One more ting i discovered after I installed my STM back on the PCB is that when booting the bootloader will set RDP2 if other read protect levels are detected so my chip got locked again :|
But I have found and removed this code so it wont happen again. (If you are hoping to buy a cable without RDP then I am sorry to inform you that this will most likely never happen)

I have also extracted all the different firmware versions I could find to see what is changed and it looks like the firmware is recompiled for every time so they definitely have the source code for this and that it is true that they have made their own firmware.
(Unless this is the actual RT firmware an that the one extracted from the 415 is the fake one )

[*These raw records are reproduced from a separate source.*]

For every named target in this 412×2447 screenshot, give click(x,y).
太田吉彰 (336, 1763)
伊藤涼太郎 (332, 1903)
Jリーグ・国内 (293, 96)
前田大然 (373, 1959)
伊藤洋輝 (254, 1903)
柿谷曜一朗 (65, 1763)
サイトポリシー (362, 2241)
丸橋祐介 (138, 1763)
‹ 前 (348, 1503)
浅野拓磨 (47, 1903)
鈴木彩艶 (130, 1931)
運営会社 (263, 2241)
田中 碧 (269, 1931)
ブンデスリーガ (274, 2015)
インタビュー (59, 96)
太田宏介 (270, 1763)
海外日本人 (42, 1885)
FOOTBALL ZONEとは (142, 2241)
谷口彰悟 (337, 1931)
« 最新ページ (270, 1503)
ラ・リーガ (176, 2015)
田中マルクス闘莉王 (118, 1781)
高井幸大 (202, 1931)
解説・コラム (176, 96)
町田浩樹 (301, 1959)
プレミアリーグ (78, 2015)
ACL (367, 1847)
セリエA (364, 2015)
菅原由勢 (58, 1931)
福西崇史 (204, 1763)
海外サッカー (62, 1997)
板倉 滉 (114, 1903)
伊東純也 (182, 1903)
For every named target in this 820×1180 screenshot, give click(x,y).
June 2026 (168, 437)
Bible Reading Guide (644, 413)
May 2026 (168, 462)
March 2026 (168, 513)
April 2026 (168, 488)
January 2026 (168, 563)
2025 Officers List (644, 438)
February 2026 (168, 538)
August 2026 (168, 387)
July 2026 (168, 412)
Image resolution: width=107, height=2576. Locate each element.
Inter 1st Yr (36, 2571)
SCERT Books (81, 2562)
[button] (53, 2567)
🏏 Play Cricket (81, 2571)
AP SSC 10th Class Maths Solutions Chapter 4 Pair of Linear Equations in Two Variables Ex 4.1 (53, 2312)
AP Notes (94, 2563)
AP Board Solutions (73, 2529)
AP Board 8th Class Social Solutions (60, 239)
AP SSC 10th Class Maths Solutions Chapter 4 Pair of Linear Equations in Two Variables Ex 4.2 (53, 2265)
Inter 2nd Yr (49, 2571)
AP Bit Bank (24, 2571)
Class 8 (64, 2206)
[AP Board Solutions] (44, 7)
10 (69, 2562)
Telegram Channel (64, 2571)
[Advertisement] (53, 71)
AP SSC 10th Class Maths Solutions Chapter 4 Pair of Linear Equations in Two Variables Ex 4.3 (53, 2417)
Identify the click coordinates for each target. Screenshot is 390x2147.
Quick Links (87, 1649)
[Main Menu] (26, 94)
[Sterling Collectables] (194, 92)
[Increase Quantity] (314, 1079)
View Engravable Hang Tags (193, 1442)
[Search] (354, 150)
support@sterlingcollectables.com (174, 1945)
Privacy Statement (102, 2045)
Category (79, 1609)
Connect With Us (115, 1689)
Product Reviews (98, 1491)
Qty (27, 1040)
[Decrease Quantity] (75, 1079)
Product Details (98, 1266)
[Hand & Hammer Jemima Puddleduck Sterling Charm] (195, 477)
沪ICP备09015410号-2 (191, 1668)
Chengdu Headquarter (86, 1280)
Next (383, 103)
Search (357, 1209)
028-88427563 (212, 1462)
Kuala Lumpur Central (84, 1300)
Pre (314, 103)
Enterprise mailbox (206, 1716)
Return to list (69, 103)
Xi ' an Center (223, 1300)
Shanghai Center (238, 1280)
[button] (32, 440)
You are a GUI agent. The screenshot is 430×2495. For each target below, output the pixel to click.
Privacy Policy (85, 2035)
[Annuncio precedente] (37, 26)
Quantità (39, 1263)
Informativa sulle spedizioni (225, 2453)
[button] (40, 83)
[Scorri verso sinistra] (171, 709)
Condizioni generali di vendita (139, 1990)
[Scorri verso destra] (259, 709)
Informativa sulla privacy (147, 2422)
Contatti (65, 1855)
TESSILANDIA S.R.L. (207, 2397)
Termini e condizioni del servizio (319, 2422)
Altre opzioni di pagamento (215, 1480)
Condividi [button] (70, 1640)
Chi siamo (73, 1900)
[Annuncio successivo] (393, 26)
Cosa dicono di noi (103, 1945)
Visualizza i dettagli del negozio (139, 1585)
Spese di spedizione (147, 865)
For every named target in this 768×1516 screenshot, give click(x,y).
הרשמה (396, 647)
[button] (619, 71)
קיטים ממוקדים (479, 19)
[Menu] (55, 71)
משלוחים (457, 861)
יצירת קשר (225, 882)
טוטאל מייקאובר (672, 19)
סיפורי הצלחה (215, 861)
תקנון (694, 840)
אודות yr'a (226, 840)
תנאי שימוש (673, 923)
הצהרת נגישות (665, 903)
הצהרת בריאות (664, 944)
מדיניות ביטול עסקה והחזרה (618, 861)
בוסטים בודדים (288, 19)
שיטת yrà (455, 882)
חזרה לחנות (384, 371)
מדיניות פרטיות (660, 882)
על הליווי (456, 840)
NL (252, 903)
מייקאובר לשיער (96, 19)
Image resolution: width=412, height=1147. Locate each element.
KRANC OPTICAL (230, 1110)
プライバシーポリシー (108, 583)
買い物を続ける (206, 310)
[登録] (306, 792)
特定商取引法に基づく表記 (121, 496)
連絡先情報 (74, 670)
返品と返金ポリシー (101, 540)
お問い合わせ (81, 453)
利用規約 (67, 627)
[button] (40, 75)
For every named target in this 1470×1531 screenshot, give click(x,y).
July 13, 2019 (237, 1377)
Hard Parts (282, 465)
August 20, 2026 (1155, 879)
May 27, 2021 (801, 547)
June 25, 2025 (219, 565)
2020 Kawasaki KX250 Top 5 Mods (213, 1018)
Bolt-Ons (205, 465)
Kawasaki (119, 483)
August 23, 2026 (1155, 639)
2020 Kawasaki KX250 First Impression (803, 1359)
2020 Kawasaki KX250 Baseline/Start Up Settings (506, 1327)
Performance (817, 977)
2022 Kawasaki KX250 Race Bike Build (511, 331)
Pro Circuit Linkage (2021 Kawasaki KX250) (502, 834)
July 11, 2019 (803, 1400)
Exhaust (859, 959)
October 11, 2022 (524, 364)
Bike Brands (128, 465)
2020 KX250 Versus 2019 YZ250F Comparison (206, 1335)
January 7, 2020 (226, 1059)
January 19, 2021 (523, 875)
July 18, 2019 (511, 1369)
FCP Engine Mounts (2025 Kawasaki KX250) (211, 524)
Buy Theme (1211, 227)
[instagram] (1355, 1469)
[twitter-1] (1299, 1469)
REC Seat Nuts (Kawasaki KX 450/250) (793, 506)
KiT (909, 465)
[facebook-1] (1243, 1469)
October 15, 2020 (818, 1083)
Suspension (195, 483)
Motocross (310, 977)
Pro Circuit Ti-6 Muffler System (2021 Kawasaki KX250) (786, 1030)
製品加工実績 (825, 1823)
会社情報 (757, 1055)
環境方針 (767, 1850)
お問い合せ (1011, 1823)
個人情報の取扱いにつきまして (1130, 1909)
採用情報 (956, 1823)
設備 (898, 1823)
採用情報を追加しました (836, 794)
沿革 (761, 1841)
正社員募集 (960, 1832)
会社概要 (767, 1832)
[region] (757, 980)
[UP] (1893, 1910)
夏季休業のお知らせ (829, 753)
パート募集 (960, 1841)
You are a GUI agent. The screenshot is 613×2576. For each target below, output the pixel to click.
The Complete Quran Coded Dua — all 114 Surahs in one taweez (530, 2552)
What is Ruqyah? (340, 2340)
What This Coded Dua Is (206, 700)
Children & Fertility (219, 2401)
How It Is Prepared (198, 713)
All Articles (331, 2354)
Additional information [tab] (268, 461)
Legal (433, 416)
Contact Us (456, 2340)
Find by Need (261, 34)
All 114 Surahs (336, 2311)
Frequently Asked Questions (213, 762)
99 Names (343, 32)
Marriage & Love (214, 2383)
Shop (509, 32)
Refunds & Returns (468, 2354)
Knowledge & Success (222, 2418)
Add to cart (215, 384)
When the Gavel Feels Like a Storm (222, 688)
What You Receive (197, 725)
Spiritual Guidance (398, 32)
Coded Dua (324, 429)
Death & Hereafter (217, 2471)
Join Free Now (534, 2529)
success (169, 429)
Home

There is some more crypto stuff when booting like RSA1024 to extract the TEA key to decrypt part of the bootloader and this rsa data is located in the OTP area. I might also have to dump the chip one more time coz I forgot to check the RTC backup registers and if there are any data stored there.

(If you are still reading then you are probably just as interested in this then I am )

do you want to crack VCDS Hex-V2 with main chip STM32F405VGT6 and VII PLus Loader?

[Tib82]

unnamed.jpg

I've got an original HEX-CAN cable and I would like to clone it. Is there any possibilities to do it somehow?
What is the difference between the original and Kolimer's cable content? Only the a Serial Number? If I read ot the SN from the original and I inject it into Kolimer's cable content will it work like an original?

[fantomel]

HEX CAN USB calbles are 2 models, with 2 diferent chips. Old ones are BM/BL type where all chips have same ID and after the new ones are RL/RQ ones where each chip has it's own id paired with the license inside the cable.
If you have old one then you can easy clone your cable to another one because ftdi id remains the same , but in case of rl rq cable you will need to make a loader to inject that id into the program each time you use the clone cable or will not work.

So, long story short, the most easy way is to clone HEX-COM(rs232 models) or HEX-COM-USB (BM/BL types). These you "read" and write in the new device and they work.

[nextor]

Hi guys. Which type of clone is better and why, type A or type B?
Type A.jpgType B.jpg

Thanks for your answers!

[crouchinggerbil]

Hi guys. Which type of clone is better and why, type A or type B?
Type A.jpgType B.jpg

Thanks for your answers!

Neither of them are any good.

Here is a good one.

2021 Really HEX V2 VAG COM 20.4 VAGCOM 20.12.0 VCDS HEX V2 USB Interface FOR VW AUDI Skoda Seat Unlimited VINs For 1996 2021|Electrical Testers & Test Leads| - AliExpress

[nextor]

Neither of them are any good.

Here is a good one.

2021 Really HEX V2 VAG COM 20.4 VAGCOM 20.12.0 VCDS HEX V2 USB Interface FOR VW AUDI Skoda Seat Unlimited VINs For 1996 2021|Electrical Testers & Test Leads| - AliExpress

I know about the "REAL" HEX-V2 clones, but I need an interface for older cars. Can you please tell me which one of those from my post is better and why?